▶ YOUR GOAL
All that should be output is the block of lines below from the line with "Given: Click the" to the line with "651x403 pixels.", both included, exactly as written.

Stored items from a collection:
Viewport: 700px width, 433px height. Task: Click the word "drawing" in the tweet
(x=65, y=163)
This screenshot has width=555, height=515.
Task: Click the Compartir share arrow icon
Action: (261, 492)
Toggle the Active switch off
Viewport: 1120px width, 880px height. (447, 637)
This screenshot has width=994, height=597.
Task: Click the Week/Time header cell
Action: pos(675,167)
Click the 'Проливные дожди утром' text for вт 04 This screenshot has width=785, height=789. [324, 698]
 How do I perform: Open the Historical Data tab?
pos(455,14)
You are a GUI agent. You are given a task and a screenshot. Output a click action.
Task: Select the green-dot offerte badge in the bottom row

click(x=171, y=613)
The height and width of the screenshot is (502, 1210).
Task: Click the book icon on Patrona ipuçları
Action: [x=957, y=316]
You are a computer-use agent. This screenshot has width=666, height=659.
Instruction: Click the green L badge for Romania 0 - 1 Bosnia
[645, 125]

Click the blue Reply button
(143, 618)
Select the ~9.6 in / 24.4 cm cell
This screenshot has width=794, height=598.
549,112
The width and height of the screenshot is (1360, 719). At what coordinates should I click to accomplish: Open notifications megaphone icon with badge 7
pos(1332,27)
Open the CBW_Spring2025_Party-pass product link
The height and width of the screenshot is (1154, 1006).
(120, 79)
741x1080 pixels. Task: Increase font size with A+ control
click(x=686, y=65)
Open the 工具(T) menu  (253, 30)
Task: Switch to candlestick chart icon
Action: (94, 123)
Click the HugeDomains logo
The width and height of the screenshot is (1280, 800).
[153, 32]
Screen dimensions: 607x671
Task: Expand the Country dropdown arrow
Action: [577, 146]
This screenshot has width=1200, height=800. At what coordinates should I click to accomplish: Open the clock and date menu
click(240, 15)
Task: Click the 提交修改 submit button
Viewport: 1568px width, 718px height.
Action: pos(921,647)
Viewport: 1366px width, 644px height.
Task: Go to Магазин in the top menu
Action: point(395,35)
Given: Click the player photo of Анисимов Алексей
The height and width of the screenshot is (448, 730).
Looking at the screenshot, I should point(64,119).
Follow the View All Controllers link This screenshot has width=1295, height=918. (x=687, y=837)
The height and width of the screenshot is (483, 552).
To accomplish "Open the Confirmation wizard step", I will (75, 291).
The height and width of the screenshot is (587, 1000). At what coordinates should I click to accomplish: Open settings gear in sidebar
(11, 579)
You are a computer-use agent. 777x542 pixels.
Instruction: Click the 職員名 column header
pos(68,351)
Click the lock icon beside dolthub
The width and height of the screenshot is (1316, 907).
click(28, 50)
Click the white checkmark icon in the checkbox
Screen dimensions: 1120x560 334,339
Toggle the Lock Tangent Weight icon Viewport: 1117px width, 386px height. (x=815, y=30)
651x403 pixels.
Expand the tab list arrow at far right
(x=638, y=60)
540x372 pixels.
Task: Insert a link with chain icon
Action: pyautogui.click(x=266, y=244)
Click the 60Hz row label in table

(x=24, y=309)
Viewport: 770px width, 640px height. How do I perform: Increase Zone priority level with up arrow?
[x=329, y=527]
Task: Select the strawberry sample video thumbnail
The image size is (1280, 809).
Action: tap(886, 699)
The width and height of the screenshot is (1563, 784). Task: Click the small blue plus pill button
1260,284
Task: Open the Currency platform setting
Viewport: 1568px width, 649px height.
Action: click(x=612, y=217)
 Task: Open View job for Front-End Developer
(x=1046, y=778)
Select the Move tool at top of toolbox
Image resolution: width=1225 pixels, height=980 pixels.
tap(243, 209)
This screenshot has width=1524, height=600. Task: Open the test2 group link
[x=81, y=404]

▶ SOLVED PROBLEM
Given: Click the player photo of Анисимов Алексей
The height and width of the screenshot is (448, 730).
Looking at the screenshot, I should point(64,119).
Follow the View All Controllers link This screenshot has width=1295, height=918. (x=687, y=837)
The height and width of the screenshot is (483, 552).
To accomplish "Open the Confirmation wizard step", I will (75, 291).
The height and width of the screenshot is (587, 1000). At what coordinates should I click to accomplish: Open settings gear in sidebar
(11, 579)
You are a computer-use agent. 777x542 pixels.
Instruction: Click the 職員名 column header
pos(68,351)
Click the lock icon beside dolthub
The width and height of the screenshot is (1316, 907).
click(28, 50)
Click the white checkmark icon in the checkbox
Screen dimensions: 1120x560 334,339
Toggle the Lock Tangent Weight icon Viewport: 1117px width, 386px height. (x=815, y=30)
651x403 pixels.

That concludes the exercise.